I cheered you on during your innings of 175 when you (like the old days) nearly chased down an improbable 351 against Australia, all by yourself. I saw you become the first cricketer to score a 200 in limited overs cricket. You were our superman, and like Kohli said you rightfully deserved to be carried around Wankhede that night on April 2nd. You had done it for 20 years.
The turning point came for me in the form of your 'farewell' series. Even some of your most devoted fans knew, you had overstayed your welcome by probably a year or two. So I was a little disappointed when the BCCI strong-armed the South Africans and cancelled the series, on your behalf. I didn't want to believe that you would go out of your way to schedule your last test in Wankhede against a second-wrung West Indies side. In my head, you were always a picture of humility. And as much as I wanted you to play your last game on your home ground, I always thought you would put the country ahead of yourself. That's what heroes do. And I didn't imagine you would be so stuck up as to whether you played your last Test in Wankhede or at the Wanderers, as long as you contributed to a win.

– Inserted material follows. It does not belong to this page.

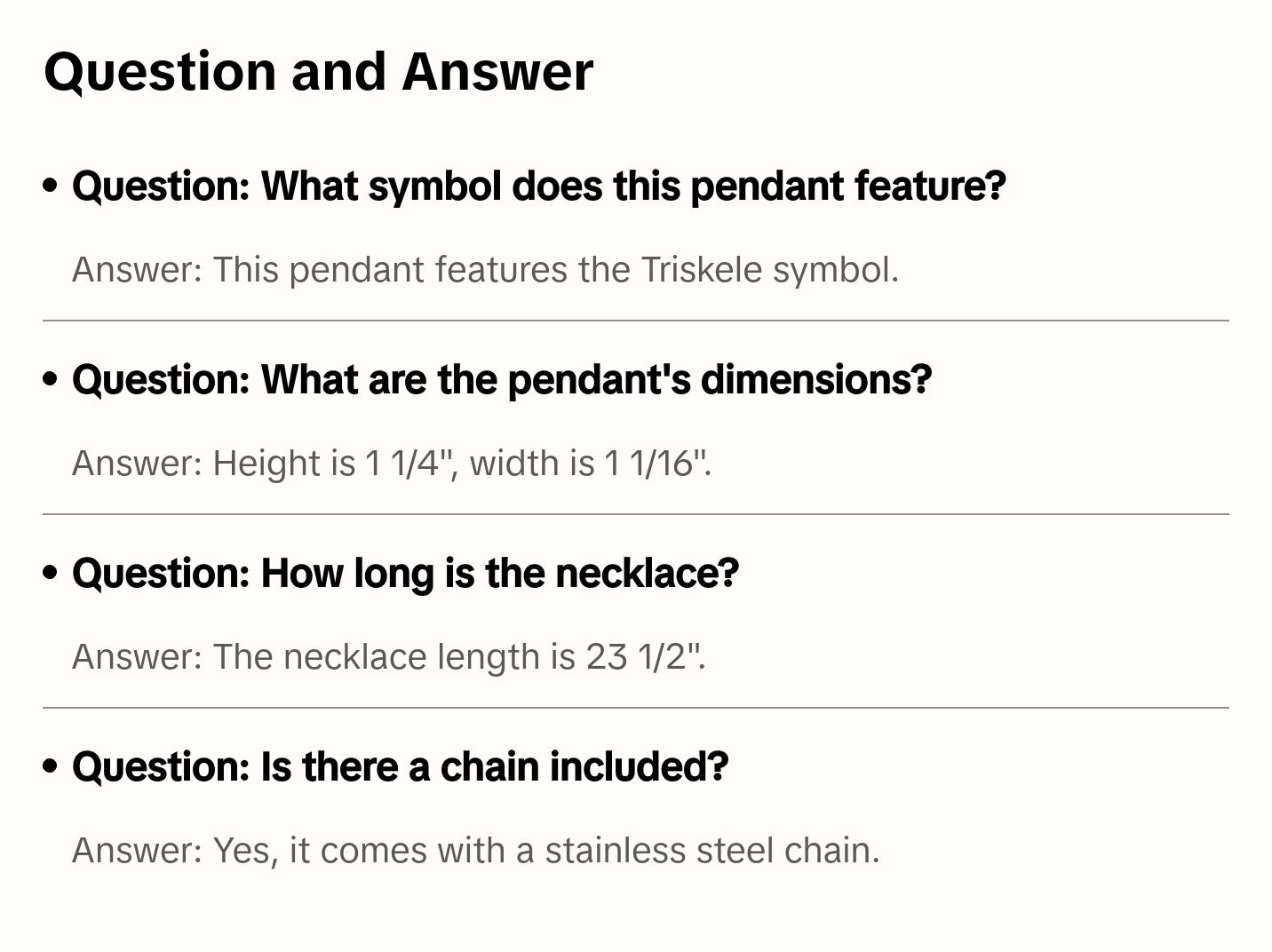This screenshot has height=952, width=1272.
Task: Click the bullet beside the necklace length question
Action: 51,573
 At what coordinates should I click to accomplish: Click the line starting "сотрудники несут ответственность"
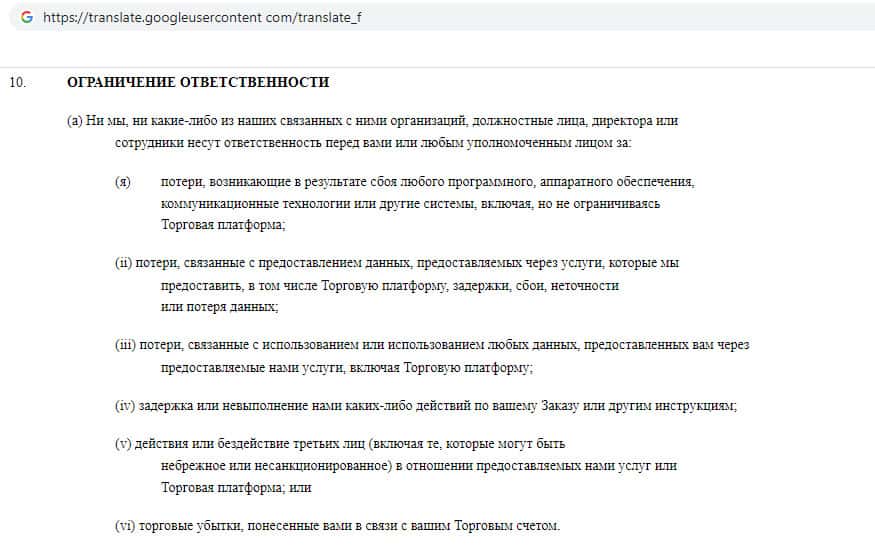[x=373, y=143]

Even as you went on that epic thanking spree after the Test match in Wankhede, I listened to you like a disciple. And then as soon as you were done, I found myself comparing your retirement to some of my other heroes. Your long-time teammate and India's premier no. 3 Rahul Dravid quietly announced a press conference and walked into the shadows. Jacques Kallis, battling bad form and age, scored a match-saving hundred in his last Test against India.
If I were to sit and really dissect your retirement, it didn't leave me with a very pretty picture of you. You had given me so many great memories, and I didn't want them to catch a stink because you wanted to sign-off in style. Being the pinnacle of a sport, you had probably earned the right to exercise your celebrity influence for this much at least.

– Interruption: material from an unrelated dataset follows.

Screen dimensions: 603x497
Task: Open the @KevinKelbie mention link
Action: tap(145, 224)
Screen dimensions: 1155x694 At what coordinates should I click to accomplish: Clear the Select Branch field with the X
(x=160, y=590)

Sir, you are arguably the country's biggest sportstar ever. So when you take up a Rajya Sabha nomination, you might at least show your face once in a while. Especially when it costs the tax-payers close to Rs 60 lac for your meagre attendance of 23 days out of a total 348. And if you weren't going to have the time for this responsibility, then why accept the nomination in the first place? A little extra pocket money on your endorsement deals worth hundreds of crores?
Meanwhile your former teammate Dravid has started 'giving back' by coaching the youngsters of Under 19 and India 'A'. No one can force you to give back to the sport, Sachin. But I feel disheartened when I see you sit in the Mumbai Indians dugout for six weeks of the IPL, and then disappear for the rest of the year. How is it that a franchise has become such an integral part of your schedule?

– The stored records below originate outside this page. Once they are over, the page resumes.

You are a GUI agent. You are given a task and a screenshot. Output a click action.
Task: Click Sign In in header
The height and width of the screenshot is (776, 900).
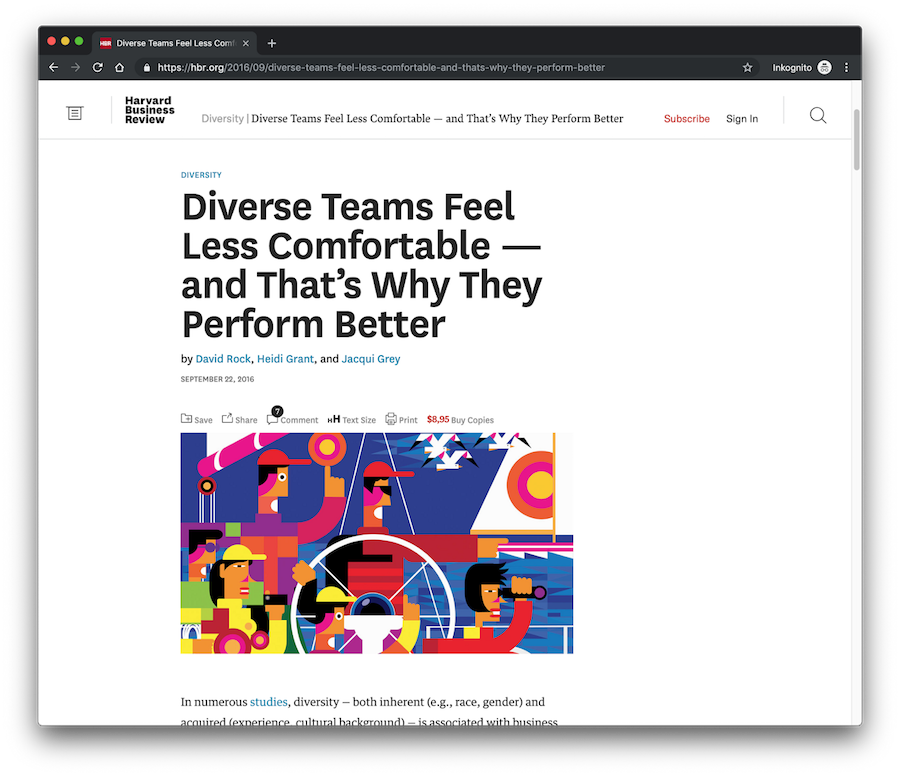click(x=741, y=119)
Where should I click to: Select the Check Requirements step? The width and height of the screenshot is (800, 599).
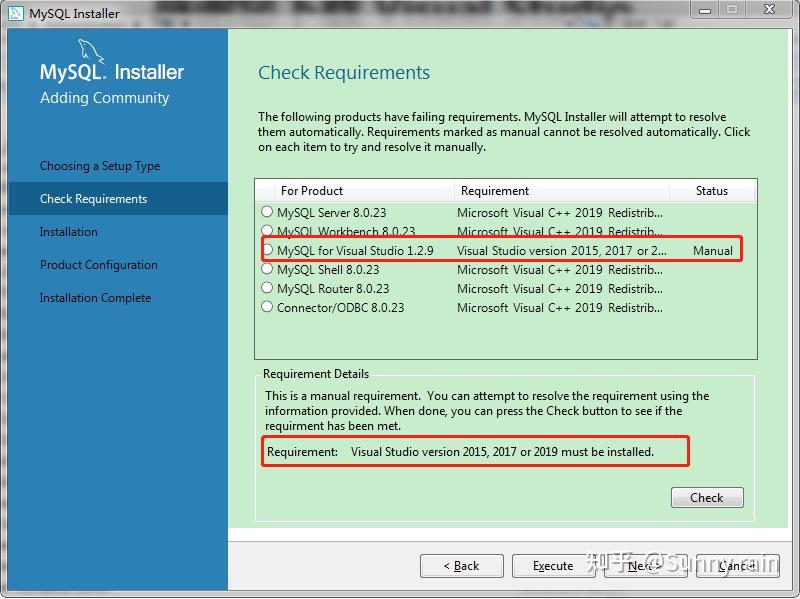tap(97, 198)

You wrote an autobiography, which was mediocre at best. It looked like your PR had gone through your manuscript umpteen times to iron out all possible controversies. The insight into your career and the sport was as good as a 3D hologram in a Sachin Tendulkar museum. It was probably too good a deal for you to refuse, and I understand that. And now after that you have laden us, your fans who have followed your every run and word, with a movie based on your life.
Sir, I'm sure the money was again too good to refuse, and no one can judge you for wanting to make a killing out of it. I would probably do the same thing in your position. And yet there is a part of me, which hopes you would know better. Even if you did want to see your life story on the screen, I would hope for you to at least be serious about it.
I think you simply don't care, since your fans will go watch the movie any way. And that is disappointing. Not only have you been a sell-out, but you've sold yourself cheap. As a sportsman, your number one attribute which inspired all of us, was your continuous pursuit for excellence over 24 years.
I'm afraid Mr Sachin Tendulkar, your actions have hardly been inspiring in the recent past. Like a friend of mine said, I wish there was a way to remember you only for your on-field exploits. Sadly your dignity has been compromised and dare I say, my reverence for you has nearly evaporated. You have become just another mortal in my books.